Passage provided:
-.-.-

When someone’s heart stops, the blood in their system is oxyenated – for the next few minutes their heart and brain are in no danger of long-term damage from anoxia (or oxygen depletion). As a first responder you have a little time – to move the patient into a position where they (and you) are out of danger, where you can safely access them (eg out of a chair and on to the floor), to call for help and unlock the front door.

I started my nursing career twenty-five years ago next month. I stopped counting resuscitations when I hit 200. Every year, as part of my mandatory requirements at work, I have education and assessment on basic adult cardiopulmonary resuscitation. After avoiding danger and checking for a response, when faced with an emergency you cannot resolve unaided, the first thing you do is call for help. 

In a hospital that’s easy – there are emergency buzzers and qualified staff close by. In your home, at work, on the street? Not so much. And if you’re alone, if you don’t have a mobile phone on you or a land line close to hand, you have to leave the patient to find one – with adrenaline coursing through your system, making it harder to think, prioritise, and identify objects.

Mr Walker says Ambulance Victoria has an almost 50% success rate with shockable arrests (where the heart stops but still has electrical activity). That’s true, but it’s a success rate based on the previous response time. The longer the delay before a shock is delivered, the lower the likelihood of a response.

Even with defibrillation, CPR isn’t always effective – unlike TV, in real life we’re only successful around half the time, and that’s in hospitals, with fully-trained staff, equipment and drugs. The community rate is far lower. No doubt some of the over fifty people who’ve been victims of Victoria’s ambulance crisis would have been unable to be revived even if they’d arrested in a tertiary level hospital.

But that’s precisely why we need rapid response times – because every minute counts. Because having equipment that allows the circulating blood to carry more oxygen reduces the risk of brain and heart muscle damage. Because defibrillation can reverse a fatal heart rhythm, before there’s so much damage that there’s no electrical activity to shock. Because adrenaline makes the heart more receptive to restarting, and thus makes CPR more likely to succeed. Because the sooner the patient is attended by qualified experts the better their chances of survival.

Victoria’s category 1 response target used to be 8 minutes, in line with the international standard. And our paramedics had the best track record in Australia for survival of heart attack patients.

When response times started to lengthen, this government almost doubled Victoria’s target to 15 minutes. Delays because of unaddressed ramping – an issue flagged in both the nurses and midwives EBA and the still unresolved paramedics EBA – mean that target is still being surpassed. We don’t have statistics on just what the average response time for a category 1 call is, because Ambulance Victoria has stopped releasing them. All we have is reports from the paramedics whose hands are tied by a government unwilling to take responsibility, or action.

Emergency services don’t discriminate -it matters not a whit how much power or money you have, their response depends on proximity and availability. Any single one of us could need the expertise of the best-trained paramedics in the country, today. This really is an issue that affects every one of us.

I’m rarely a vengeful person, and I don’t wish ill-will on a third party, but I would dearly like Dr Napthine and/or Dr Davis (a vet and a chiropractor, respectively) to be faced with the situation hundreds of Victorians face every year – the sudden arrest of someone they care about, without support, waiting for an ambulance that (even if it arrives in the first five minutes) feels like it’s never going to come. Followed by a lifetime wondering – if I’d done something different, if the paramedics had been quicker, would the outcome have changed?

Over fifty Victorian families are asking themselves that. And our government, whose job is to safeguard the best interests of their electorates, is doing nothing.

-.-.-

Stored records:
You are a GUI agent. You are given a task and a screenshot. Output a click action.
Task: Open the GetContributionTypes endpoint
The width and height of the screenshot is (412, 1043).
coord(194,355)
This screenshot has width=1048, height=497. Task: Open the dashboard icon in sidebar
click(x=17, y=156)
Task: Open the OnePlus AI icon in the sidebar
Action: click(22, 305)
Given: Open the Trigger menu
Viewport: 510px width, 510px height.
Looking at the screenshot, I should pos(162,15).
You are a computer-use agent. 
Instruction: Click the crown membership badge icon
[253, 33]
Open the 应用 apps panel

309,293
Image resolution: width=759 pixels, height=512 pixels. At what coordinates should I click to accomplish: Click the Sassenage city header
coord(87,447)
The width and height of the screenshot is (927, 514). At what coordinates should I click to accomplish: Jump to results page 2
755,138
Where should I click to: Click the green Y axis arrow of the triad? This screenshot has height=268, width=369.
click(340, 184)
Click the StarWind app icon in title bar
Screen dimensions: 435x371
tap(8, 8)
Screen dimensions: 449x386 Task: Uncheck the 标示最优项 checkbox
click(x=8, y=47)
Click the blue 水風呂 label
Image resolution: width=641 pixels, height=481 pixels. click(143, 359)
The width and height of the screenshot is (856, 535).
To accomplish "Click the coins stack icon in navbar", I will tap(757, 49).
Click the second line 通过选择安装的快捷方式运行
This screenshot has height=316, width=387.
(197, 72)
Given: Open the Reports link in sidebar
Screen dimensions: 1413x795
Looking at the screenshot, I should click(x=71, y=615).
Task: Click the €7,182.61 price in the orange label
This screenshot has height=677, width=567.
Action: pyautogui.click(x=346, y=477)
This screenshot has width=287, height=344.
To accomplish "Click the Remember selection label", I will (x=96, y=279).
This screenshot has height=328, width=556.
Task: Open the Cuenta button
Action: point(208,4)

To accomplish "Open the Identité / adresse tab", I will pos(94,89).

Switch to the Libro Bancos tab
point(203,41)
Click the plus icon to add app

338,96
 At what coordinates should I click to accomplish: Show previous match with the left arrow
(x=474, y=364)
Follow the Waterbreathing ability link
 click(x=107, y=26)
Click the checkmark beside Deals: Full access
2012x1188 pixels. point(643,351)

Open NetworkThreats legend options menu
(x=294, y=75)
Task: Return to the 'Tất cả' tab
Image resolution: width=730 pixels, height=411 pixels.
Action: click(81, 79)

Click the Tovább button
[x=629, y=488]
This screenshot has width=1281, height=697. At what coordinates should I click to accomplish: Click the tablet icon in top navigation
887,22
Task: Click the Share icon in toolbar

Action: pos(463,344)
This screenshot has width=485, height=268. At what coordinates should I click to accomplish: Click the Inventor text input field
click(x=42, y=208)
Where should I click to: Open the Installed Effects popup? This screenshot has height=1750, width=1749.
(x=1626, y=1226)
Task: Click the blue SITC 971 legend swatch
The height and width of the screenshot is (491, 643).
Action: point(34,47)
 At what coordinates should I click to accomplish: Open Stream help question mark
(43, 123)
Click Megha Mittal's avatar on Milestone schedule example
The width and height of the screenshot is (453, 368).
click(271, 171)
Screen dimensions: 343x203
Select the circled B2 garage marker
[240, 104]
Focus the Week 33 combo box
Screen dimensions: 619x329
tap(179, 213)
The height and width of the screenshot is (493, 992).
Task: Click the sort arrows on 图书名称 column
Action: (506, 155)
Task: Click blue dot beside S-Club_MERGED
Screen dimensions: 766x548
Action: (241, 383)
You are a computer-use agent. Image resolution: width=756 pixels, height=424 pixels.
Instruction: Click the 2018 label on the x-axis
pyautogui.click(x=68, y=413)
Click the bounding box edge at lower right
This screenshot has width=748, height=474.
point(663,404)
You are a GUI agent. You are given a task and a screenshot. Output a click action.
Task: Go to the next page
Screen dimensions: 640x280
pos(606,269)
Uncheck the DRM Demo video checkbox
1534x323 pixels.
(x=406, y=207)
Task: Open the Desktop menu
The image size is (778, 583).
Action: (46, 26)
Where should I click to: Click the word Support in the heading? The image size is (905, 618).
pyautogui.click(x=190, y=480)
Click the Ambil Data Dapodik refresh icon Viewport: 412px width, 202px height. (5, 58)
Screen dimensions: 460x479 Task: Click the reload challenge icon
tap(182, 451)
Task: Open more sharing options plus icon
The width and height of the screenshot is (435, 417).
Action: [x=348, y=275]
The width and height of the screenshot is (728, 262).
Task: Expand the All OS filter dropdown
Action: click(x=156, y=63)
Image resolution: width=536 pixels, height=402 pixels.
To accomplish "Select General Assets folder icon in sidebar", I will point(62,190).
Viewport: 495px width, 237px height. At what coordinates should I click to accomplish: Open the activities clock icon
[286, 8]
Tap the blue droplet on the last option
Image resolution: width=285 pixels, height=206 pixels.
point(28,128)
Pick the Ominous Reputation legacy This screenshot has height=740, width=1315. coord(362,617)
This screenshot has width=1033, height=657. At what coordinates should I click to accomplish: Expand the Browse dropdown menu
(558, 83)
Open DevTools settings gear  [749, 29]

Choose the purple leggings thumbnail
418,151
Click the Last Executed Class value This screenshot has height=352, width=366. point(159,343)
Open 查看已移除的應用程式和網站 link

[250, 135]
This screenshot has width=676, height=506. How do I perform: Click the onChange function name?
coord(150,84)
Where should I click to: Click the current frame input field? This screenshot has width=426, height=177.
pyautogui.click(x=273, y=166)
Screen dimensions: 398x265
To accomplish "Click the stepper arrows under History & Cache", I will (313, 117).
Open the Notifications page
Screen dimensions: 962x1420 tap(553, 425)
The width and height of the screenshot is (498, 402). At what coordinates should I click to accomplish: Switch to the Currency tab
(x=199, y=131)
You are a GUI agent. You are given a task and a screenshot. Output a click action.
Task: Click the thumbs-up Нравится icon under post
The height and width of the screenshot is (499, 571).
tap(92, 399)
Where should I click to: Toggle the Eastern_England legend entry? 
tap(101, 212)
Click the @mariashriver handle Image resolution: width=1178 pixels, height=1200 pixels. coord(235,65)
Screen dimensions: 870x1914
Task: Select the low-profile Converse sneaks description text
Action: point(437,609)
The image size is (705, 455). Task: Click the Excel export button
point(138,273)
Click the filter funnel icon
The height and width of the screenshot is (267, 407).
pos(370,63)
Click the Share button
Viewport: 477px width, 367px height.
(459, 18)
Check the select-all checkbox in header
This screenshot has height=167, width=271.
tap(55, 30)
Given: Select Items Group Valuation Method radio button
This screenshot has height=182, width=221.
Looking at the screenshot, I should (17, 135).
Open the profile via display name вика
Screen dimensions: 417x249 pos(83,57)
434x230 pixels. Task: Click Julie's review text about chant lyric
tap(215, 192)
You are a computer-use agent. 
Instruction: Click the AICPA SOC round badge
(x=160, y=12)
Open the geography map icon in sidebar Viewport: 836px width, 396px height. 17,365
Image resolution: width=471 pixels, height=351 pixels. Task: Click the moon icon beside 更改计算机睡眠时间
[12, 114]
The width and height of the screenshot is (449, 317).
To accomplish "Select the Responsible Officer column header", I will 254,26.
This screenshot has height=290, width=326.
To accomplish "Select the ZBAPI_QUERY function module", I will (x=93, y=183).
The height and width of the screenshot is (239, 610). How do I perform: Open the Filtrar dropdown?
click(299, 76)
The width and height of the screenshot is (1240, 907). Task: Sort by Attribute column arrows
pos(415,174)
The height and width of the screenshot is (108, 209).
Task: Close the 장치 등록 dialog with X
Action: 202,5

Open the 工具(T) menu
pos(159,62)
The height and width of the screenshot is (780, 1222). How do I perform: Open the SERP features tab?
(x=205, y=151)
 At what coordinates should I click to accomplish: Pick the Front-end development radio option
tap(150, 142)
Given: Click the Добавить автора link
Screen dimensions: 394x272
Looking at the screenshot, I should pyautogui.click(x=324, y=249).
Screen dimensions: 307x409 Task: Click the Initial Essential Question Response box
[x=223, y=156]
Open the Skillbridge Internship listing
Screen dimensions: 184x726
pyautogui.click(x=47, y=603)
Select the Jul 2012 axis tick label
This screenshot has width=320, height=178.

-.-.-

Activity list:
1. From the piece on Victoria's ambulance response times, list each reason it gives for why rapid response times are needed.
2. Please state what Victoria's category 1 response target used to be, according to the piece on ambulance response times.

Task results:
1.
- Every minute counts.
- Equipment that allows the circulating blood to carry more oxygen reduces the risk of brain and heart muscle damage.
- Defibrillation can reverse a fatal heart rhythm before there's so much damage that there's no electrical activity to shock.
- Adrenaline makes the heart more receptive to restarting, so CPR is more likely to succeed.
- The sooner qualified experts attend the patient, the better their chances of survival.

2. 8 minutes, in line with the international standard.